= AANGELEVERDE TEKST =

******************************

Uit onderzoek uit 2018 bleek het percentage recidive bij deze doelgroep 4,4%. Het is echter lastig om vast te stellen of eens geradicaliseerde personen daadwerkelijk zijn gederadicaliseerd. De sinds een jaar opgedane praktijkervaring uit verschillende MAR-casussen laat zien dat successen op omgevingsfactoren zoals werk en studie wel leiden tot afstand van het extremistisch netwerk.

Bij brief van 16 september 2019 (Kamerstuk 24 587, nr. 750) is de Kamer geïnformeerd dat er meer kennis moet komen over de effectiviteit van interventies gericht op deradicalisering. In de aanpak staat daarom het verhogen en kennis en kunde hierover centraal. Er is onderzoek gestart om de resultaten van de aanpak beter te kunnen meten. Na de zomer verwacht ik de resultaten van dit onderzoek.

Vraag (63):

Met hoeveel (ex-)gedetineerden houdt het Multidisciplinair Afstemmingsoverleg Resocialisatie zich bezig in 2019?

Antwoord:

Vanaf de start van het MAR in april 2019 zijn er in de periode tot 1 april 2020 een 40 tal gedetineerden besproken. Verschillende gedetineerden zijn meerdere keren besproken. In totaal zijn er in deze periode 59 MAR bijeenkomsten georganiseerd.

Vraag (64):

Is de vermindering van het aantal verstrekte verblijfsvergunningen op basis van de discretionaire bevoegdheid (90 in 2018) en de ambtshalve schrijnendheidstoets door de Immigratie- en Naturalisatiedienst (IND) die deze bevoegdheid heeft vervangen (minder dan vijf keer in 2019) beoogd bij deze beleidswijziging?

Antwoord:

Met de afschaffing van de discretionaire bevoegdheid per 1 mei 2019 heeft de hoofddirecteur van de Immigratie- en Naturalisatiedienst het mandaat gekregen om in de eerste procedure te toetsen of er sprake is van schrijnende situatie die verblijf rechtvaardigt. Indien dit aan de orde is, krijgt de vreemdeling verblijf op grond van artikel 3.6ba Vreemdelingenbesluit (de toets aan een schrijnende situatie). De nieuwe werkwijze houdt in dat de IND sinds 1 mei 2019 in alle eerste aanvragen die in Nederland worden ingediend, ambtshalve toetst of er sprake is van een schrijnende situatie. Het is niet mogelijk hiertoe een aanvraag in te dienen, zoals dat voorheen wel mogelijk was op grond van de discretionaire bevoegdheid. Omdat de IND enkel ambtshalve toetst, wordt niet geregistreerd in hoeveel zaken de vreemdeling een beroep heeft gedaan op een schrijnende situatie. De IND registreert uitsluitend het aantal vergunningen dat uiteindelijk op basis van artikel 3.6ba Vb is verleend.

******************************

= BESCHIKBARE GEGEVENS =
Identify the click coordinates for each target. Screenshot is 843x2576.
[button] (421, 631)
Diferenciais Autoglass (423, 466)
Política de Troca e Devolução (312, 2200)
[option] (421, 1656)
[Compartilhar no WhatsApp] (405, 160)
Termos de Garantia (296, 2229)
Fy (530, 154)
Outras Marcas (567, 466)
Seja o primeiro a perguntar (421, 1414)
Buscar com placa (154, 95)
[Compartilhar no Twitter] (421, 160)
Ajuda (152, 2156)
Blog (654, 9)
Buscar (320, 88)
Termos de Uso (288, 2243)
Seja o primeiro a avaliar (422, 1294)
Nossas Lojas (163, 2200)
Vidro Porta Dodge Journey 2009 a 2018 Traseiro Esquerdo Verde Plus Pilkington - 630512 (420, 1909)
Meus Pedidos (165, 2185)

******************************

= WERKINSTRUCTIES =
Herschrijf het deel van de aangeleverde tekst dat opent met de woorden "Met hoeveel (ex-)gedetineerden" en sluit met "MAR bijeenkomsten georganiseerd.", waarbij je "bijeenkomsten" vervangt door "sessies". De gegevens hebben geen verband met de aangeleverde tekst.

= UITWERKING OPDRACHT =
Met hoeveel (ex-)gedetineerden houdt het Multidisciplinair Afstemmingsoverleg Resocialisatie zich bezig in 2019?

Antwoord:

Vanaf de start van het MAR in april 2019 zijn er in de periode tot 1 april 2020 een 40 tal gedetineerden besproken. Verschillende gedetineerden zijn meerdere keren besproken. In totaal zijn er in deze periode 59 MAR sessies georganiseerd.